Série : L’Afrique en ligne de mire

À l’approche de la neuvième Conférence internationale de Tokyo sur le développement de l’Afrique (TICAD 9), organisée du 20 au 22 août 2025 à Yokohama, au Japon, la JICA partage une série de récits explorant les défis et les promesses du continent africain. Une série dont l’objectif est de mettre en lumière la mission de la JICA, tout en rendant hommage aux efforts, idées et potentiels locaux. Ce deuxième épisode met l’accent sur la jeunesse et la culture.

L’Afrique est en plein essor et le monde commence à le remarquer. Avec plus de 1,5 milliard d’habitants répartis dans 54 pays, le continent abrite une population équivalente à celle de 68 pays d’Amérique du Nord (y compris l’Amérique centrale et les Caraïbes), d’Europe et d’Asie réunis. Il connaît une profonde mutation, portée par une jeunesse dynamique, des centres urbains en pleine croissance et une explosion de la connectivité numérique.

De Lagos au Cap, une nouvelle génération de créateurs, d’entrepreneurs et d’innovateurs fait émerger des tendances mondiales dans la musique, le cinéma, la mode et la technologie : les artistes d’afrobeat, par exemple, dominent les classements internationaux avec des milliards d’écoutes. De même, les créateurs africains allient traditions et modernité pour proposer des créations audacieuses, colorées et exportées dans le monde entier grâce aux plateformes numériques. Enfin, les films de Nollywood, l’industrie cinématographique nigériane, ne se limitent plus au marché local, mais séduisent aujourd’hui un public mondial via des services de streaming comme Netflix.
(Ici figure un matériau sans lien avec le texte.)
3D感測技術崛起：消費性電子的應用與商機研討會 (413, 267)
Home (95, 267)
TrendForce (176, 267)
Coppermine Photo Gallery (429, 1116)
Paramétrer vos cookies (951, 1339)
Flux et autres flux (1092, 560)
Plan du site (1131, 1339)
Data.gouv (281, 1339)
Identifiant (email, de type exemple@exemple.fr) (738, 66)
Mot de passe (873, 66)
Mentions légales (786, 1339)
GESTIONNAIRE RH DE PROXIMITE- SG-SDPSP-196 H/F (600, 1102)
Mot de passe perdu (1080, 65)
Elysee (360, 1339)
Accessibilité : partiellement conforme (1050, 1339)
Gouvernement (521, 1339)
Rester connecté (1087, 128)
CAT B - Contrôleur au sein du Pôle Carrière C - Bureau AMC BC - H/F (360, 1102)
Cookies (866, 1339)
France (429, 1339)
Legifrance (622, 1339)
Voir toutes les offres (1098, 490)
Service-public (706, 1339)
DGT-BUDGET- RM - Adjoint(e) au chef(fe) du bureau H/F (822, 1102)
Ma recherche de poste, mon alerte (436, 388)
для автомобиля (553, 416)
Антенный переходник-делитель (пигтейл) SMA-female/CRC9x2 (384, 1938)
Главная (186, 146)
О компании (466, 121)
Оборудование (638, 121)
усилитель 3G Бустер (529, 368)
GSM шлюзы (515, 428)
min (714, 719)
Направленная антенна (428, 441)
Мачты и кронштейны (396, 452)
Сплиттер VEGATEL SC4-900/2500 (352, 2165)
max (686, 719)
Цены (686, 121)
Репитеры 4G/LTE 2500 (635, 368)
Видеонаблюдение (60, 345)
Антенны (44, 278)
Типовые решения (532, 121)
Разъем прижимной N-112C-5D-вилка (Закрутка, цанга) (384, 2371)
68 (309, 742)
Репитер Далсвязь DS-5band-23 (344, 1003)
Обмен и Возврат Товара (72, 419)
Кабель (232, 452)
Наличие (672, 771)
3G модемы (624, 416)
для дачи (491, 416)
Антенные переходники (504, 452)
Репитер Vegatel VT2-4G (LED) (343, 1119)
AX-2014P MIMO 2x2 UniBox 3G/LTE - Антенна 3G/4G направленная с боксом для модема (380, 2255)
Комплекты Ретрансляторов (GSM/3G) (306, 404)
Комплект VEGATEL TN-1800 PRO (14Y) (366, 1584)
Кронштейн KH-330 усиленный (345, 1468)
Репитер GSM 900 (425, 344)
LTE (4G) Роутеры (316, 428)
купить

Une jeunesse qui façonne l’avenir

Ce qui distingue l’Afrique, c’est sa jeunesse. En effet, environ 70 % de sa population a moins de 30 ans, une particularité faisant du continent l’une des régions les plus jeunes du monde. Cette énergie juvénile alimente un boom culturel et économique.

À Mombasa, au Kenya, Maeda Chiho, fondatrice d’une agence de voyages japonaise, a été frappée par l’omniprésence de la jeunesse dans la rue. Elle souligne à quel point la vie quotidienne y diffère de celle du Japon, où le vieillissement de la population est un défi majeur. Dans de nombreux pays africains, les enfants et les jeunes adultes sont perçus comme le moteur de l’avenir.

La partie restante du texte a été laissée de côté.